---------- TEXT PROVIDED ----------

HELP-attack of the physics question!!!!

[Sarahisme]

Hey i am currently studying for a physics exam and the questions we have been given have answers to only the odd numbered questions. But i like to be throuhgly prepared for exams and so am doing all of them. As you have probably guessed by now i need some help with an even numbered question. I think i have done it, but i am pretty unsure, so i would really really like to check if my answer is correct. I will attach the problem as a picture.

 

 

 

Thanks

Sarah

 

 

p.s

i wasn't sure whether to post here or in the physics:classical mechanics section of the forums. tell me if i should repost or whatever

[Sarahisme]

lol anyone? even a comment? like "this is too hard" or "man sarah you are stupid, this question is so easy!" anything at all

[swansont]

Two comments: 1. I don't see your answers, so there's nothing to check. 2. Patience. Two hours isn't really a long enough time to expect an answer.

[Sarahisme]

oh ok an answer sorry i got

 

a)-40N

b)720N in positive x direction

c)7.2m/s/s

 

sorry bout that

 

Sarah

[swansont]

oh ok an answer sorry i got

 

a)-40N

b)720N in positive x direction

c)7.2m/s/s

 

sorry bout that

 

Sarah

 

The small block is accelerating in the forward direction. What force is causing that acceleration?

 

The answer to a affects b. How did you come up with that answer? And you were supposed to give both the applied and net forces.

 

Your answer to c is consistent with b if that was the net force, but since b is incorrect, so is c.

[Sarahisme]

i think the fs (static friction) is causing the small lock to acclerate in the forward direction.

 

how about if i upload a picture(s) of my working?

[Sarahisme]

oh btw i just checked out some of your cartoons...lol quantum mechanic hahahaha

[Primarygun]

a)-40N

b)720N in positive x direction

Is b correct?

There should be a reaction force of the friction which act towards left on the 100kg.

F-f=net force.

[Sarahisme]

ok I have completely rethought the problem, ignore my previous answers....ok here goes I’ll try and explain my new answers....

 

a)

what causes the small block to move is the friction between it and the larger block. since the little block is a=4m/s/s, therefore the force required to move it must be F=ma (where m is mass of the little block = 20kg), and so the force required to accelerate an object is 80N. Since the acceleration of the small block is caused by the friction between it and the large one, therefore the frictional force exerted by the 100-kg mass on the 20-kg mass is 80N.

----------

**EXERCISE DESCRIPTION:**
Please rewrite everything in the physics forum thread from "F-f=net force." down to "mass is 80N.", putting "top block" in place of "little block". The entries that come next have no connection to the physics forum thread.

---------- ENTRIES ----------

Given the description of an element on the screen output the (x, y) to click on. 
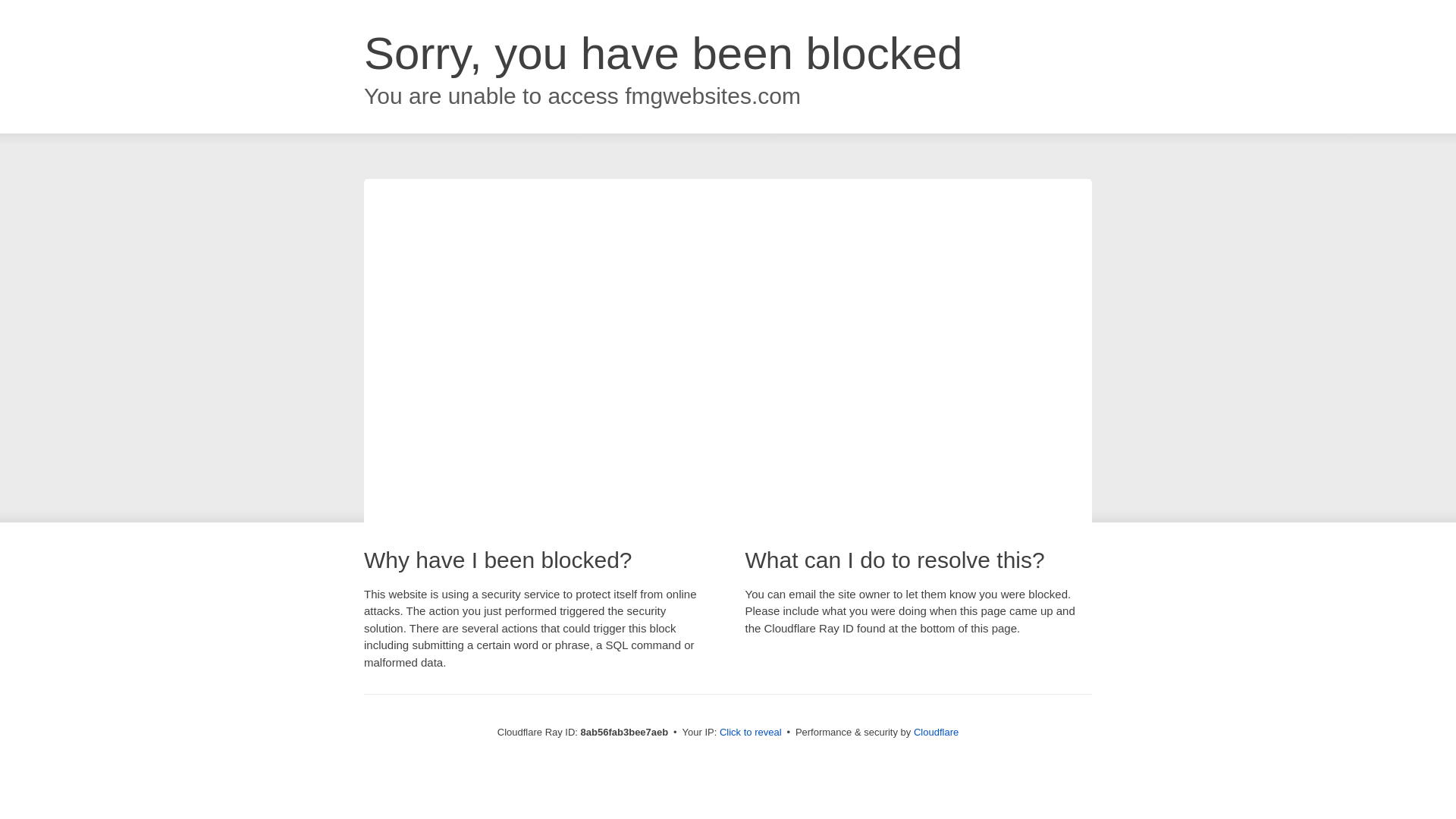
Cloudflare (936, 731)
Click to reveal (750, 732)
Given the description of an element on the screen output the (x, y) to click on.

----------
---------- ENTRIES ----------

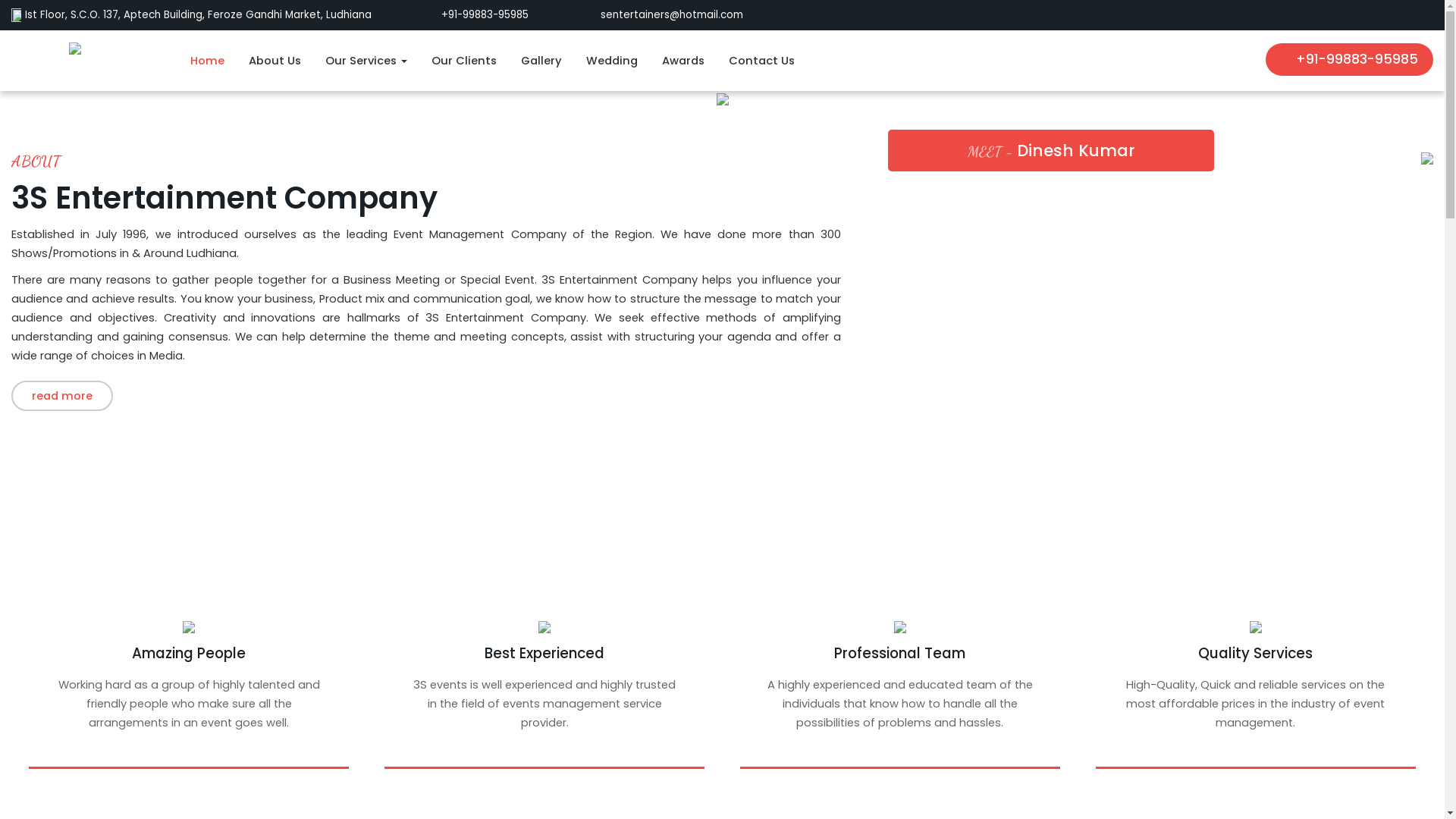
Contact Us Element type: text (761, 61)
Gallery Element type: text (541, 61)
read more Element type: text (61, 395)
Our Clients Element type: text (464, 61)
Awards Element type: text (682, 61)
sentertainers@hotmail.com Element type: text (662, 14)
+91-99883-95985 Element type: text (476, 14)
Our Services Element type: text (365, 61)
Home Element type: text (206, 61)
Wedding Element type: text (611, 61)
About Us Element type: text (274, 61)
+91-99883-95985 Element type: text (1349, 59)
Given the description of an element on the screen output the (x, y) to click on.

----------

**ANSWER FOR THE TASK:**
F-f=net force.

[Sarahisme]

ok I have completely rethought the problem, ignore my previous answers....ok here goes I’ll try and explain my new answers....

 

a)

what causes the small block to move is the friction between it and the larger block. since the top block is a=4m/s/s, therefore the force required to move it must be F=ma (where m is mass of the top block = 20kg), and so the force required to accelerate an object is 80N. Since the acceleration of the small block is caused by the friction between it and the large one, therefore the frictional force exerted by the 100-kg mass on the 20-kg mass is 80N.